Kurs Rupiah Menguat Tipis dari Dolar AS ke Level Rp 16.182/USD
JAKARTA, investortrust.id - Nilai tukar (kurs) rupiah yang ditransaksikan antarbank bergerak menguat Selasa (7/1/2025) pagi terhadap dolar Amerika Serikat (AS). Dilansir Yahoo Finance, kurs rupiah menguat 7 poin (0,04%) ke level Rp 16.182/USD.
Washington Post melaporkan bahwa pemerintahan Trump yang akan datang sedang mempertimbangkan langkah-langkah tarif yang lebih lunak. Namun, presiden terpilih tersebut kemudian menyatakan bahwa kebijakan tarifnya tidak akan dikurangi dan menolak laporan tersebut sebagai salah.
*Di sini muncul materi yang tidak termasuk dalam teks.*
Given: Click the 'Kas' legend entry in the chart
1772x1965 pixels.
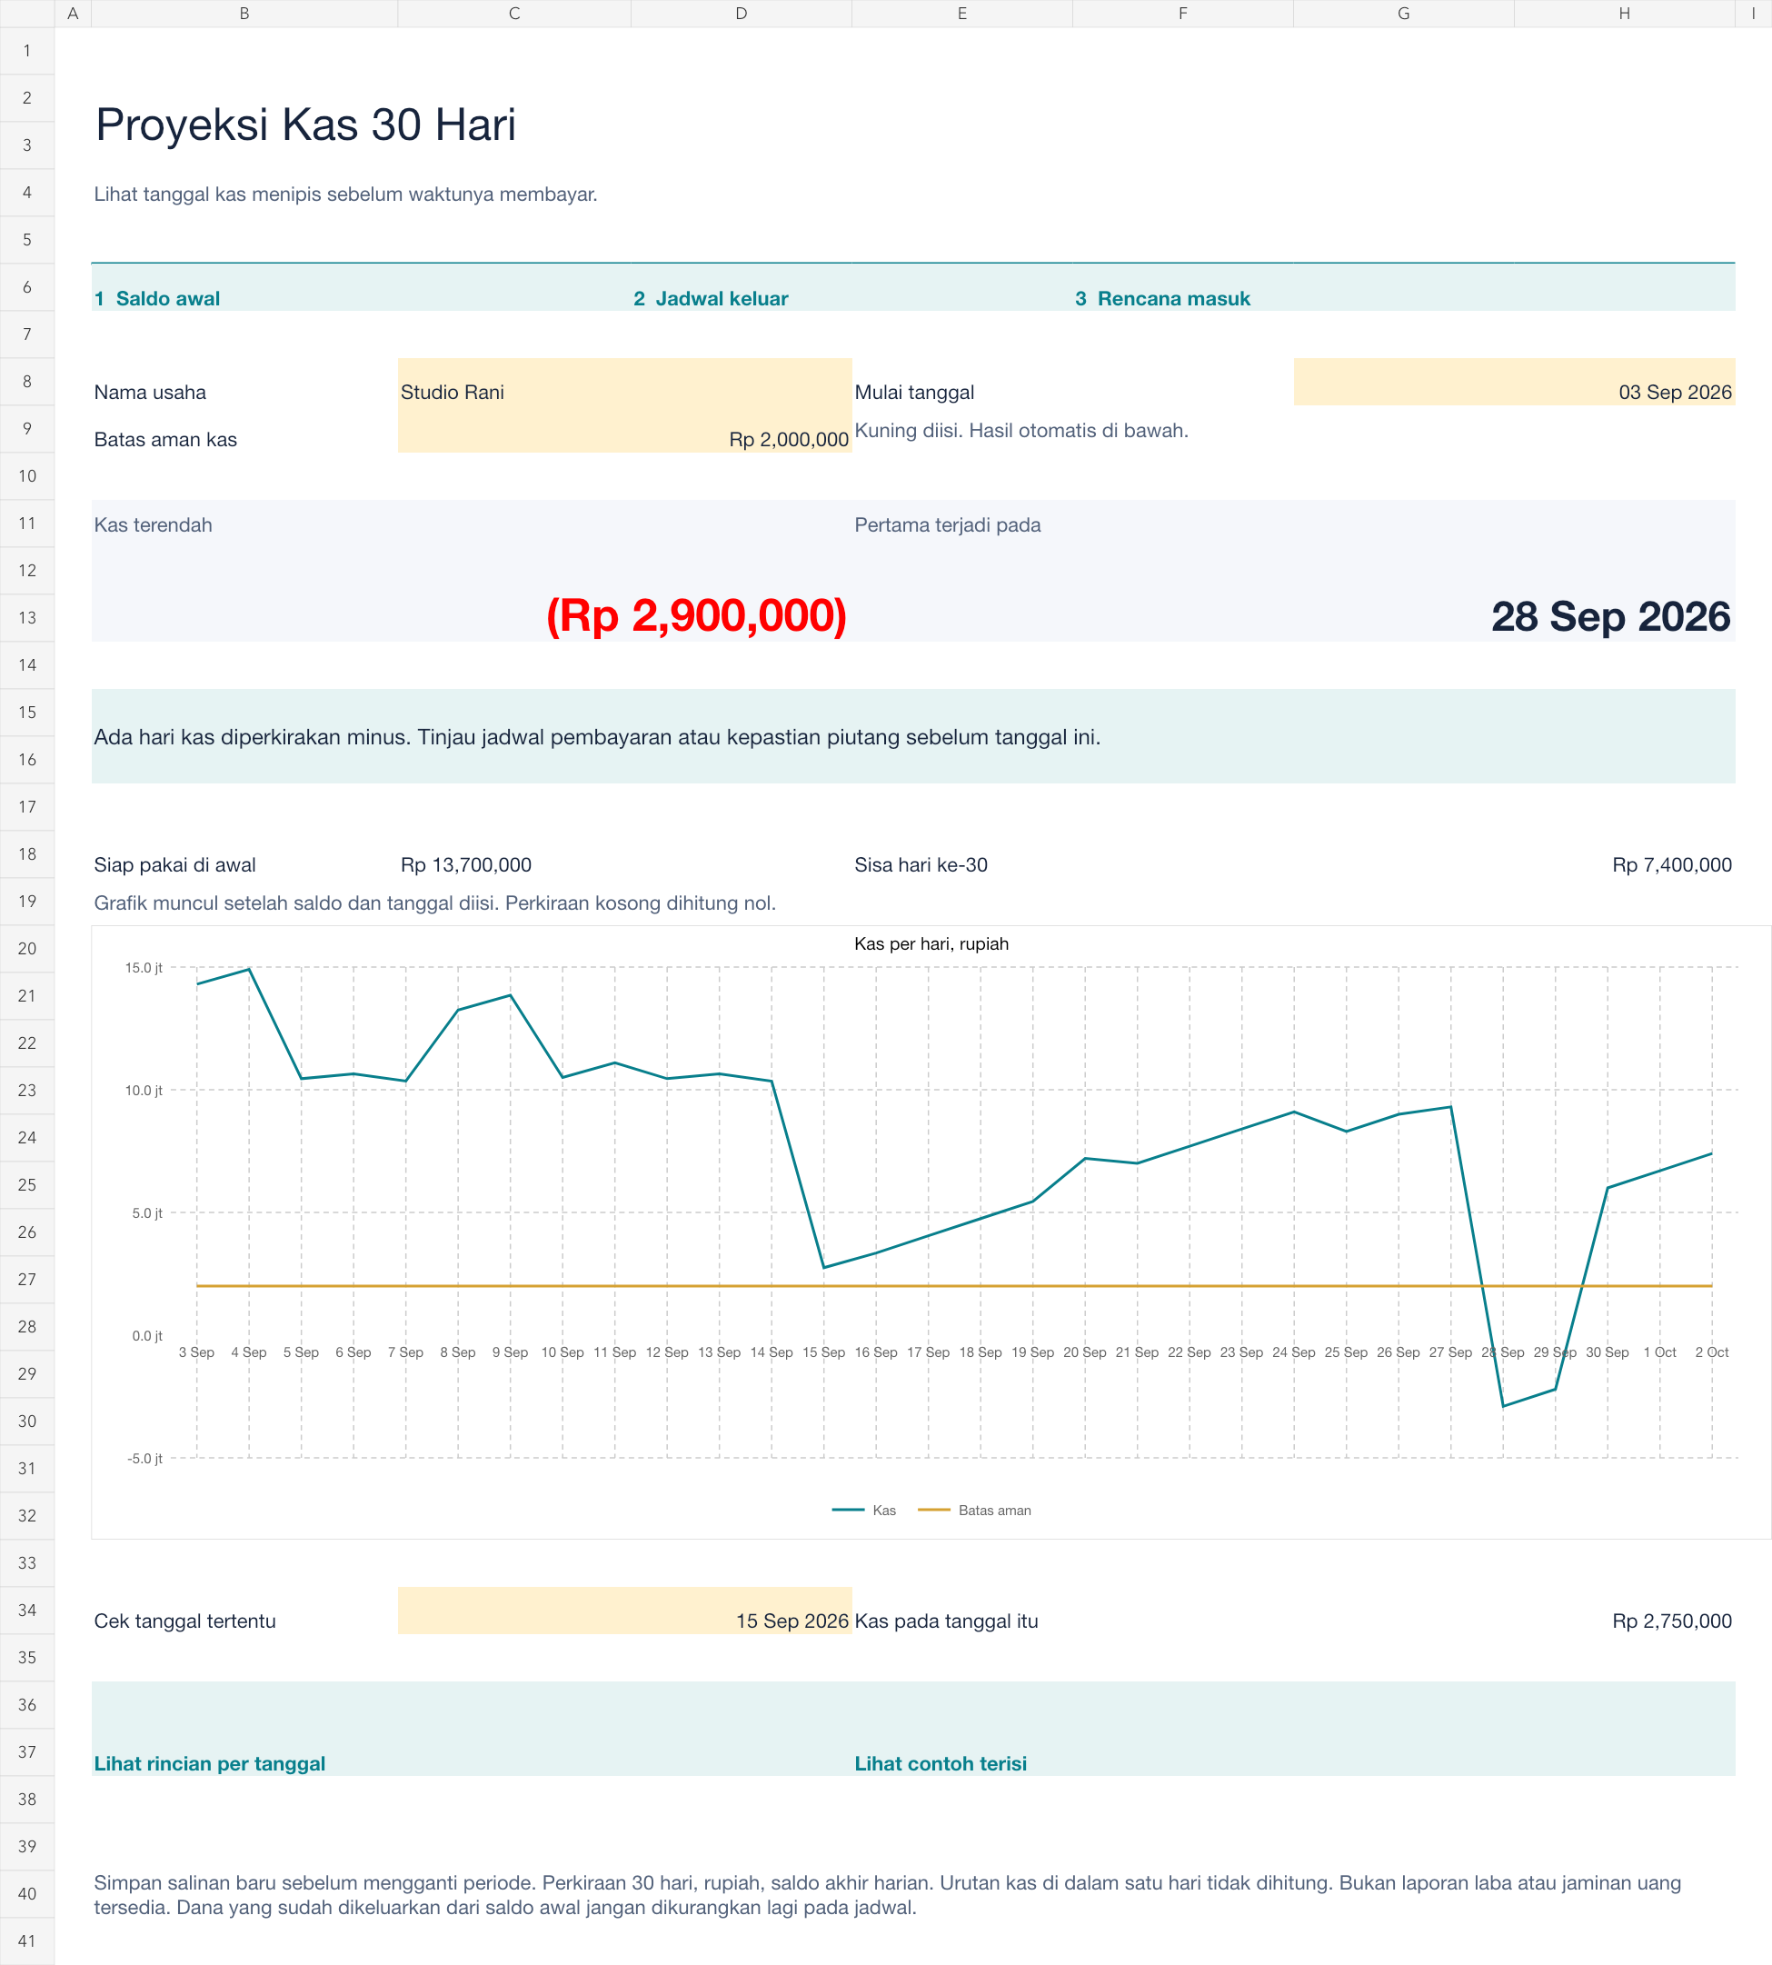Looking at the screenshot, I should [x=865, y=1510].
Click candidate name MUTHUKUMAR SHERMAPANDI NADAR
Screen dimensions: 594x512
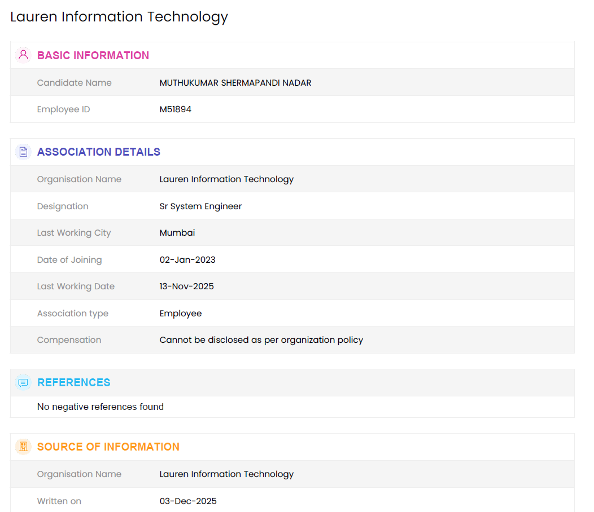coord(235,83)
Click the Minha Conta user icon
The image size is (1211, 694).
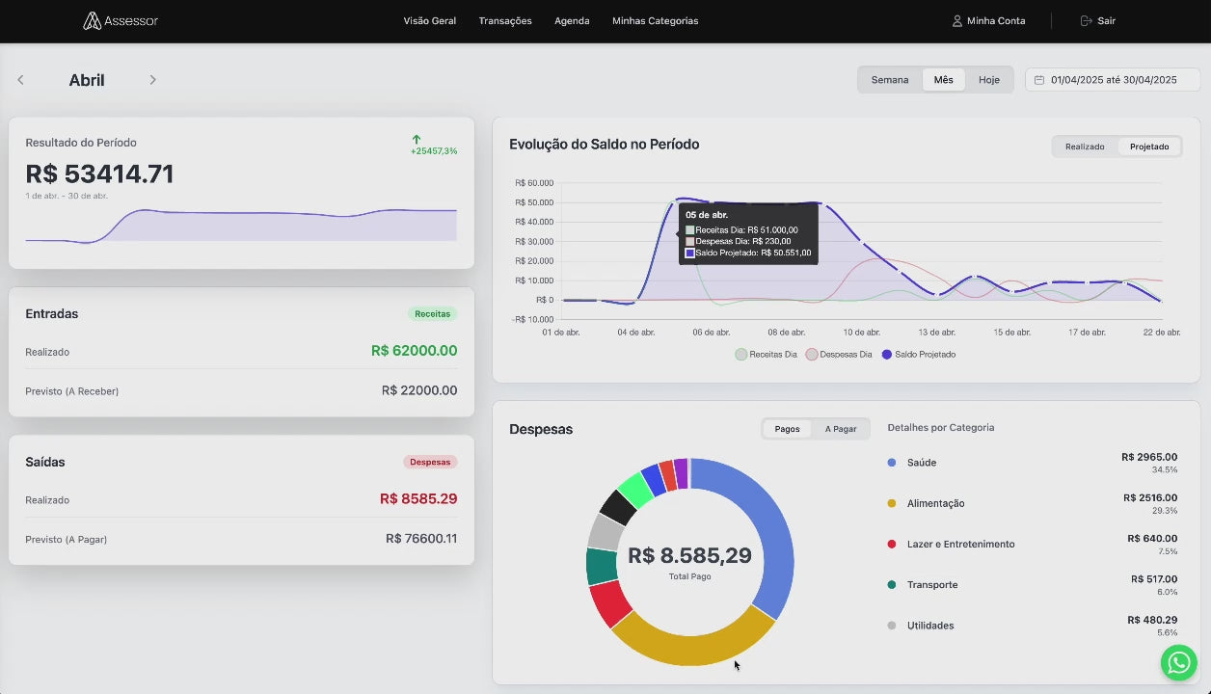click(x=957, y=21)
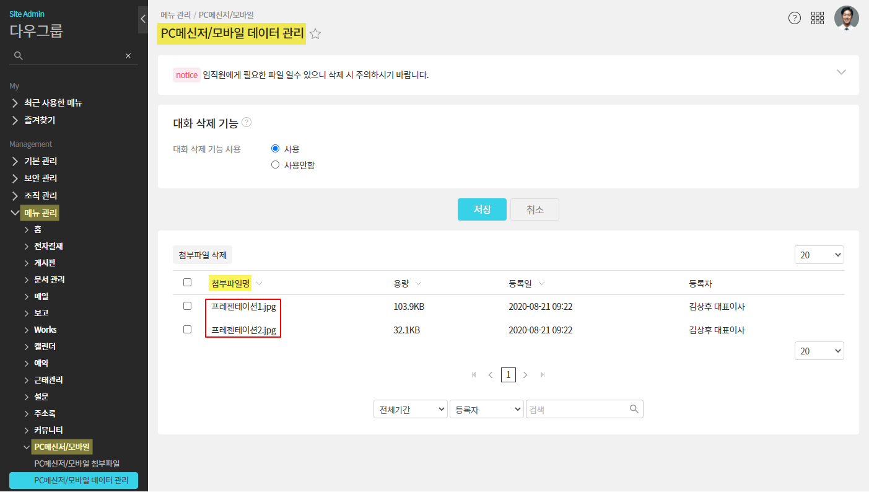This screenshot has width=869, height=492.
Task: Open the 전체기간 period dropdown
Action: coord(410,410)
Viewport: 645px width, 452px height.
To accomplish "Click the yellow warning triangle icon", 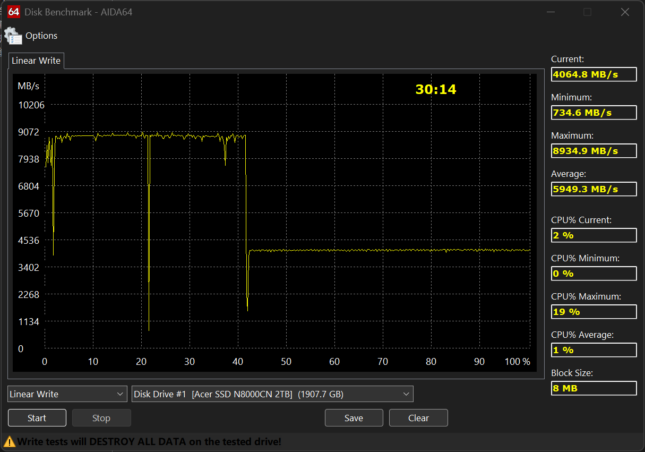I will coord(10,441).
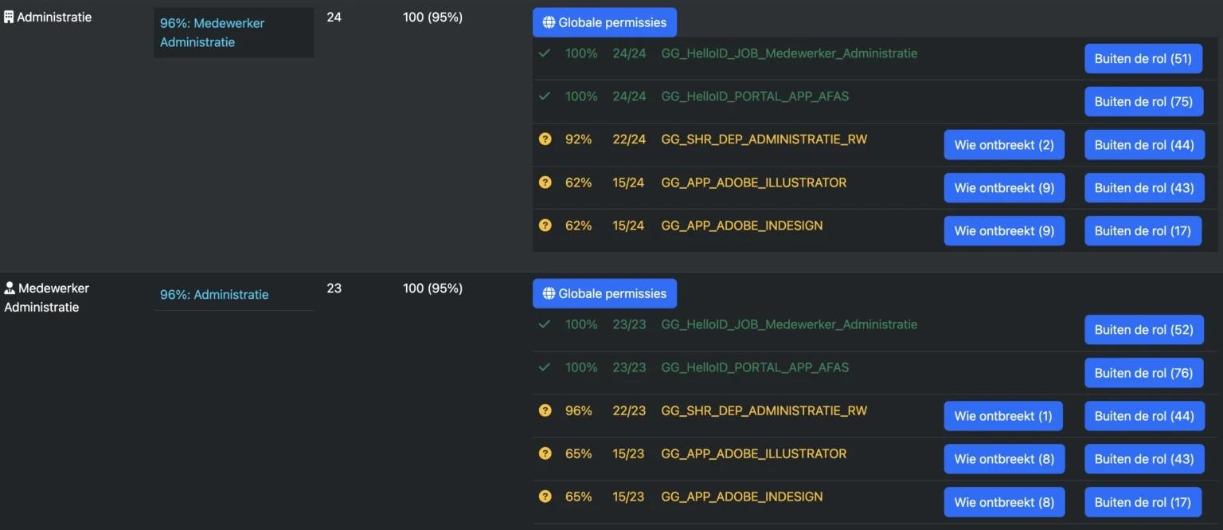Click the globe icon on lower Globale permissies button
The height and width of the screenshot is (530, 1223).
pos(548,293)
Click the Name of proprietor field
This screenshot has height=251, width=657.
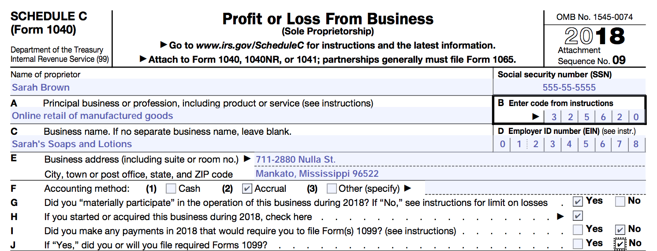[x=250, y=87]
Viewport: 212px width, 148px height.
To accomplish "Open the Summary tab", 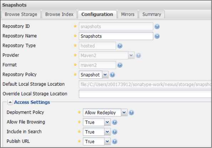I will (x=152, y=14).
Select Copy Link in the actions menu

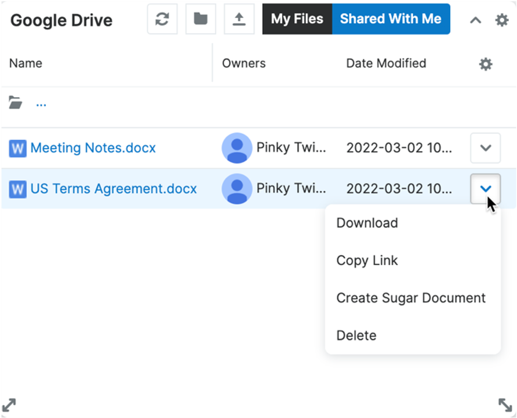[367, 260]
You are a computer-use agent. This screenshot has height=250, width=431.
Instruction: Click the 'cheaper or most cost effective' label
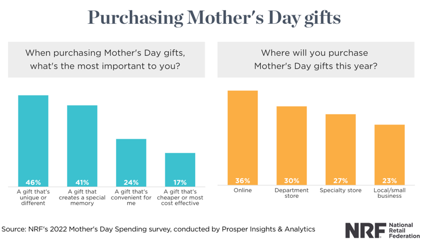[x=180, y=197]
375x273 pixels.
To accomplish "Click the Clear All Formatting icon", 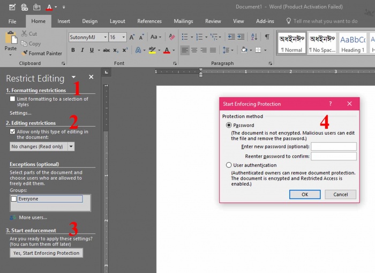I will click(x=171, y=37).
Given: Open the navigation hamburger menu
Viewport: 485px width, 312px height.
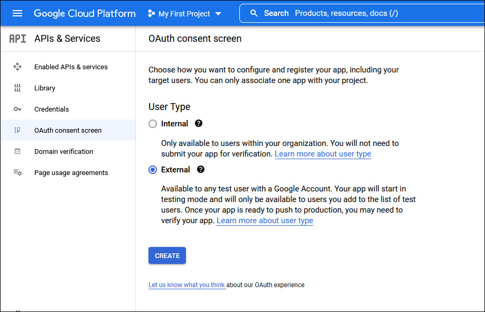Looking at the screenshot, I should [x=17, y=13].
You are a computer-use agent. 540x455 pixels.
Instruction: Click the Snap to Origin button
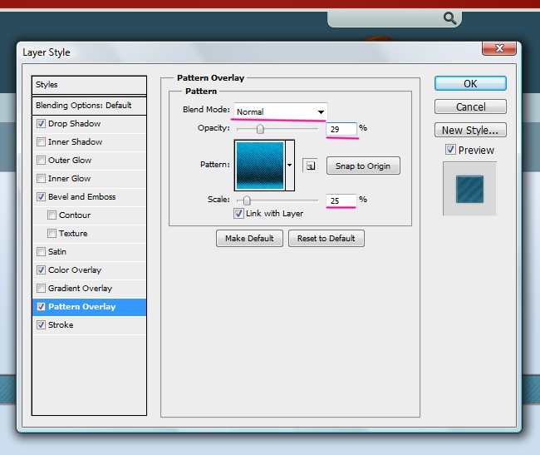(x=362, y=166)
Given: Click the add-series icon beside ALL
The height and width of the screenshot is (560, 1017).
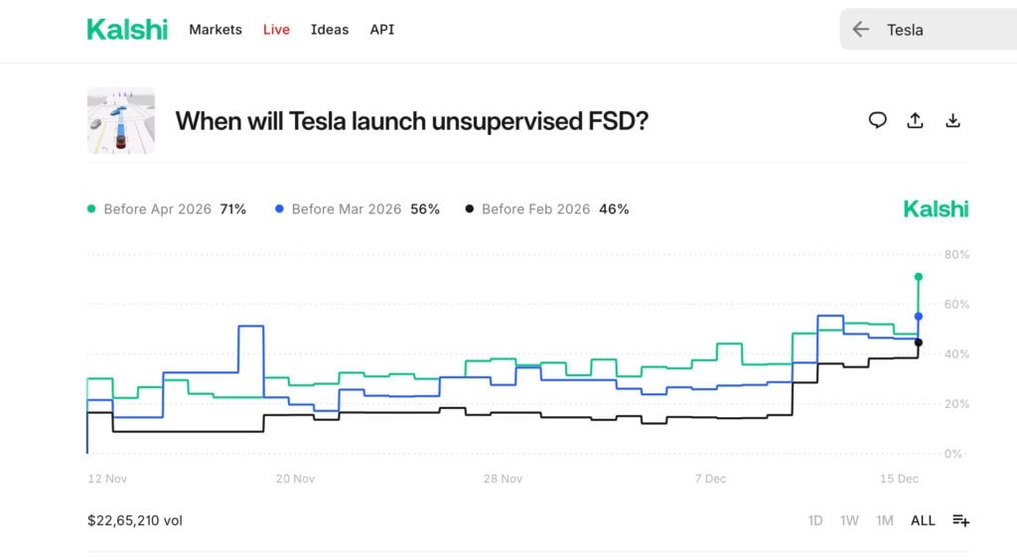Looking at the screenshot, I should (x=960, y=520).
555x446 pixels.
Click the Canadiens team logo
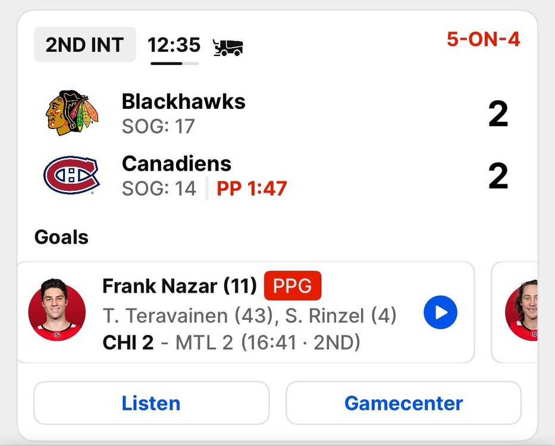coord(71,175)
"Selain itu, investor menunggu data pasar tenaga kerja utama yang akan dirilis minggu ini, termasuk laporan pekerjaan dan data JOLTS, dan akan memantau dengan cermat pidato dari pejabat Fed dan risalah FOMC," kata Kepala Ekonom PT Bank Mandiri (Persero) Tbk Andry Asmoro melalui keterangan tertulis, Selasa (7/1/2025).
Baca Juga
Rupiah Menguat usai Sri Mulyani Umumkan Pendapatan Negara Naik 2,1%
S&P Global US Services PMI direvisi lebih rendah menjadi 56,8 pada Desember 2024 dari angka awal 58,5, tetapi masih di atas 56,1 pada November 2024 dan menunjukkan kenaikan terkuat di sektor jasa sejak Maret 2022. Perusahaan mengindikasikan bahwa permintaan klien telah membaik, dengan pelanggan lebih bersedia berkomitmen pada proyek baru menyusul hasil Pemilihan Presiden.
"Bisnis baru juga meningkat lebih cepat dan peningkatan lebih lanjut dalam bisnis baru dari luar negeri tercatat sementara tumpukan pekerjaan kembali menumpuk," ungkap Andry.